Re: does UPS necessarily know?
Does UPS corporate necessarily know that there are ?package interdiction teams? routinely working inside UPS parcel sorting facilities??yanking boxes off the conveyor belts?
Take People v Kaslowski (Mich. Ct. App. 2000):
The events related there occurred in 1994. Would UPS corporate know if someone had borrowed a UPS delivery van twenty years ago? As long as they brought it back in one piece?
So now consider the more recent case of Luckl v Commonwealth (Ky. Ct. App., 2012)

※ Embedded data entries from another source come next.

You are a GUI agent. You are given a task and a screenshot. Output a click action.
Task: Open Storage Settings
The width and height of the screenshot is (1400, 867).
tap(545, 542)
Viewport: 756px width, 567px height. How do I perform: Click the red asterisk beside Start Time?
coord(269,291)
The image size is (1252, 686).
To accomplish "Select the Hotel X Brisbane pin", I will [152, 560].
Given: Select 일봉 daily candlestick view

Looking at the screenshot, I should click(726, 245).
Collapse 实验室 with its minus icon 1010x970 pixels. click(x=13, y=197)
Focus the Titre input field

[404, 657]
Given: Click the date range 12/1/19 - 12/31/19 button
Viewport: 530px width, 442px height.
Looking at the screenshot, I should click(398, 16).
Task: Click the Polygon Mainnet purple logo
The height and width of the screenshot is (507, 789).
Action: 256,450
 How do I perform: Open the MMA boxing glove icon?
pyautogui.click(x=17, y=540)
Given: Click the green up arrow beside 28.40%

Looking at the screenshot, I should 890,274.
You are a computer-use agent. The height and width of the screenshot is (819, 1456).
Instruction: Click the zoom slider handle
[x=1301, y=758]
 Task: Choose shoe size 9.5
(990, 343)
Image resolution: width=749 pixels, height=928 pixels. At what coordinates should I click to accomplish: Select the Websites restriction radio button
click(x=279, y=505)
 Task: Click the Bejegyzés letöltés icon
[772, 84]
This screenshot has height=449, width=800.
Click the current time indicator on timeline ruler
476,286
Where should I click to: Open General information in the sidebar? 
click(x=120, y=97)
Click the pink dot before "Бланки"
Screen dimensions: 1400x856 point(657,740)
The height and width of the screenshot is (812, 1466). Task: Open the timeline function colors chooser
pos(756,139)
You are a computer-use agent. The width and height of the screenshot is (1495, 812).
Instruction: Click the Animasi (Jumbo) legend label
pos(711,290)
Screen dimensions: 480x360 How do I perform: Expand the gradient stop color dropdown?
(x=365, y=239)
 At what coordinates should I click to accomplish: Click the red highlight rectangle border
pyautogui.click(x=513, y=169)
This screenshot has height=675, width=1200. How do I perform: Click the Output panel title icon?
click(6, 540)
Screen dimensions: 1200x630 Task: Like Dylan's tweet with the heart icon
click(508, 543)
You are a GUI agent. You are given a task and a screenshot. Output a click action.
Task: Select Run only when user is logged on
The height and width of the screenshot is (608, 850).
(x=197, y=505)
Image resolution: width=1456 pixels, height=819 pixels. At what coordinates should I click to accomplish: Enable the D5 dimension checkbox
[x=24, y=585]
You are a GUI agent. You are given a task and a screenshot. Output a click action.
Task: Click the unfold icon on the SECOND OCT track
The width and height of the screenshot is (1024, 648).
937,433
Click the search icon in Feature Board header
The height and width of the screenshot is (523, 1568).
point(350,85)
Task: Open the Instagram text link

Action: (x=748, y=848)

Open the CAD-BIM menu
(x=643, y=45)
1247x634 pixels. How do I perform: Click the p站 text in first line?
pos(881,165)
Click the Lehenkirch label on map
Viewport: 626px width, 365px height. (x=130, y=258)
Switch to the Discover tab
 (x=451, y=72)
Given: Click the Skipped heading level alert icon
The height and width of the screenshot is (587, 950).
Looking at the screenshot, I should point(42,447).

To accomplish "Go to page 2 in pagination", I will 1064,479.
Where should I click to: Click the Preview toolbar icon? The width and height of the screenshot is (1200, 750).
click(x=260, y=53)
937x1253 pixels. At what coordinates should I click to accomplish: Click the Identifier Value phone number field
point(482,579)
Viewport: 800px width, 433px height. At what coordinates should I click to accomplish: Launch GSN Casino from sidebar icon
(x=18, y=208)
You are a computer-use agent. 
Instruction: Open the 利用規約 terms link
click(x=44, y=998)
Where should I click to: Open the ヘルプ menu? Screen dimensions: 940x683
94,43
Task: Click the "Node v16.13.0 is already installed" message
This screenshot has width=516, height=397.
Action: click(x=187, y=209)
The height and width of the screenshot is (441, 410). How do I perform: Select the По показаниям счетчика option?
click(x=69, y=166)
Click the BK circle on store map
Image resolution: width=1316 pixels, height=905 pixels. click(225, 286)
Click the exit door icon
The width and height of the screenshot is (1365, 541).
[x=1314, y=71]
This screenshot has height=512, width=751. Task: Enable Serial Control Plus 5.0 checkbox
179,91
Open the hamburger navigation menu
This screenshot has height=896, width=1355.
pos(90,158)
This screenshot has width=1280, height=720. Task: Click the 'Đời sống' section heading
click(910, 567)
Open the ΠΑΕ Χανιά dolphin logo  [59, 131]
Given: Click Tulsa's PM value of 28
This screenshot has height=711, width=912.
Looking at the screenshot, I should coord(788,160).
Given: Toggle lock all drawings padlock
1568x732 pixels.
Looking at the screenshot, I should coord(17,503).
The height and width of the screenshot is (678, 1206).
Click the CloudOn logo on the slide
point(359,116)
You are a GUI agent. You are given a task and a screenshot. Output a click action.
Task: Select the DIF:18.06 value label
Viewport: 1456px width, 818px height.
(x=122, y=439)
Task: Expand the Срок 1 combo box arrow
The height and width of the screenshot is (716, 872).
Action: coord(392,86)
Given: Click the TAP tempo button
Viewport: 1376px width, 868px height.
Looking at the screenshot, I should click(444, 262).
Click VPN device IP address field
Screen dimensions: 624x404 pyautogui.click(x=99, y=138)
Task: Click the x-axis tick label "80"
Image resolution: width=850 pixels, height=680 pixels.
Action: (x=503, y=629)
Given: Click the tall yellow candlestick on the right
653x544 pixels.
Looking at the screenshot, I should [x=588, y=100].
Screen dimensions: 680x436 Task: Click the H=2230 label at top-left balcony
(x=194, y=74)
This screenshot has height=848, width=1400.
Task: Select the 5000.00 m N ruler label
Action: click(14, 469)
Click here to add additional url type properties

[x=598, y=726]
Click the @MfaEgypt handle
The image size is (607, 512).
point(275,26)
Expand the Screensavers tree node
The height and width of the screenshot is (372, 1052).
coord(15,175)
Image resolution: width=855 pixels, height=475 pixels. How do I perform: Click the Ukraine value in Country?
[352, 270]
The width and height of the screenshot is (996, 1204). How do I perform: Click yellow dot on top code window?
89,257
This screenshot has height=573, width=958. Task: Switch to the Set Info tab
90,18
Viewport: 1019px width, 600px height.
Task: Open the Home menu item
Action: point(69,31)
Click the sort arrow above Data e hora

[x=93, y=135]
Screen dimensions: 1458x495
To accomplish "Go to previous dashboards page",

Do you think UPS corporate knows about practices that have been occurring over two decades?
Re: Re: does UPS necessarily know?
I would assume UPS Corporate knows absolutely everything that the Federal Government does in its “interdiction” operations on UPS property, upon to-be-UPS-delivered products belonging to American citizens. The examples given were about UPS doing its part to assist the fed in the War on Drugs.
How much more so would UPS be willing to assist/allow federal “interdiction” operations that pertained to the War on Terror?
The question now, is Why?
—
However, I still think the really important aspect of this situation is as John Fenderson noted:
“Whether or not UPS is involved in the situation, this brings up an excellent point about NSLs: that they exist mean that no denial any company issues actually means a thing.”
NSLs change the whole playing field completely.
That the federal government can now legally force a company to lie to the public means that the apparently honest companies and the obviously dishonest companies are now indistinguishable and that nobody should really accept what any company says in its own defense when it comes to assisting the federal government in clandestine operations.
It would appear that the NSA, CIA, FBI, HLS and the US Fed are hell-bent on utterly destroying any remaining trust between global citizens and all US companies, by every means at their disposal.
Shocked!
I’m shocked! Shocked, I say, that there’s spying going on here!